ECB keeps options open on rate hike

EUROPEAN Central Bank president Jean-Claude Trichet kept the markets guessing yesterday about his interest rate intentions.

As expected, he declined to comment on whether the financial market turmoil is undermining the European economy, keeping his options open on interest rates until the bank’s council meets on September 6.

Speaking for the first time since the stock market turmoil started, Mr Trichet said the bank’s governing council would wait until its next meeting before taking a final decision about raising interest rates.

On August 2 the ECB, following its last council meeting, indicated rates would be raised at its September meeting.

The expected hike of 0.25% would push rates to 4.25%, putting further pressure on stretched mortgage holders who have seen rates rise by 2% since December 2005.

Speaking to reporters at an economic conference Mr Trichet said the assessment of the governing council on interest rates would be made on September 6.

“We will then all together have to assess all elements of European and global finance,” he said.
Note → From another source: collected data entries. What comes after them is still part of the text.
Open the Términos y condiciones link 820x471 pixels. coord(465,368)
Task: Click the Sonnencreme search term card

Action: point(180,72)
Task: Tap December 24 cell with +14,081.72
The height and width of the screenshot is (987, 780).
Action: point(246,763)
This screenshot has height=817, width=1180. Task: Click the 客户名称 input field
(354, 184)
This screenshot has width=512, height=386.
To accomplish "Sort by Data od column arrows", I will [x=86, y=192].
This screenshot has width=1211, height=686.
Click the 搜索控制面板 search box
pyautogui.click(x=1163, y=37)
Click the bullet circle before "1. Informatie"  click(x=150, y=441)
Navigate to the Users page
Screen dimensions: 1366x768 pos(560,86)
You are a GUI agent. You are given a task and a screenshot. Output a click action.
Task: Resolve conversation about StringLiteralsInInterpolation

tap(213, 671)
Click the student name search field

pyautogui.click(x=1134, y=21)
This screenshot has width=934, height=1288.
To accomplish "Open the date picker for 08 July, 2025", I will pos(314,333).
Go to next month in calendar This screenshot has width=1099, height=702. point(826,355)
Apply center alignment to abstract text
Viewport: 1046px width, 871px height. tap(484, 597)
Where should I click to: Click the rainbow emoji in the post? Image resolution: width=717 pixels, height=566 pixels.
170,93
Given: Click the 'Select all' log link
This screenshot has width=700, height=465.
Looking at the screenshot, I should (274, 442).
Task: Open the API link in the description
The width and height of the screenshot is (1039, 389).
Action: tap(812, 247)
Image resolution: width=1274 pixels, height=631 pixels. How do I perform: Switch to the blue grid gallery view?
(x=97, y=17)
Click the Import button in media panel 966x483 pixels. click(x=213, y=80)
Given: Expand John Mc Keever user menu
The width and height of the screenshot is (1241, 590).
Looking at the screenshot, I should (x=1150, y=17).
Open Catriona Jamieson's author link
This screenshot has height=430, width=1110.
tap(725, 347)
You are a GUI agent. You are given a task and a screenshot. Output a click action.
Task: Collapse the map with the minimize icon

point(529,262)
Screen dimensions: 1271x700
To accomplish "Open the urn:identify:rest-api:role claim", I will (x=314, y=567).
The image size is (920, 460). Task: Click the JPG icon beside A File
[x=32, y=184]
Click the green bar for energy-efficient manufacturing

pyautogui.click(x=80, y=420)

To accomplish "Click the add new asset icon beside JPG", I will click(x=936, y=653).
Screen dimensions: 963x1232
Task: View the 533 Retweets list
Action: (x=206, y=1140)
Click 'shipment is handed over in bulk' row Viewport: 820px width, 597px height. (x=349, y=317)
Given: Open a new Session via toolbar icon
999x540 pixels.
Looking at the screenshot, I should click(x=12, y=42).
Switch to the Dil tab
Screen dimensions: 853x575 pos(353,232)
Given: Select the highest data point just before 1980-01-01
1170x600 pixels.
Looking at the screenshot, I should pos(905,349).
He insisted also that his August 2 announcement that ECB’s position on interest rates was one of “strong vigilance” did not commit the central bank to a rate hike next month.

Economists have been calling for the ECB not to raise rates due to the huge loss of confidence the world’s stock markets and the credit crunch backlash triggered by the subprime lending crisis in the US.

Despite the lack of clarity from the ECB, economists strongly believe the bank will hold rates at 4%.

Speaking prior to yesterday’s announcement Dan McLaughlin of Bank of Ireland said with US interest rates on the way down, rate hikes in Britain and Europe now looked unlikely.

The present credit crunch cannot be ignored because if sustained it would cause rates to rise globally at the retail level, he said.

Societe Generale said it expected rates to be held until March, but forecasted a full hike of 1% from the ECB between that date and the end of 2008.

Its London-based economist James Nixon who perviously worked with the ECB, said he believed the bank would keep rates on hold until next March, given the current tight credit circumstances affecting the markets.

Dermot O’Brien of NCB Stockbrokers said that holding rates made sense at this stage and failure to do so risked doing further damage to the global economy.

Commenting last Friday on ECB policy Mr O’Brien said a failure to hold rates at current levels risked making the ECB look “petulant and immature”.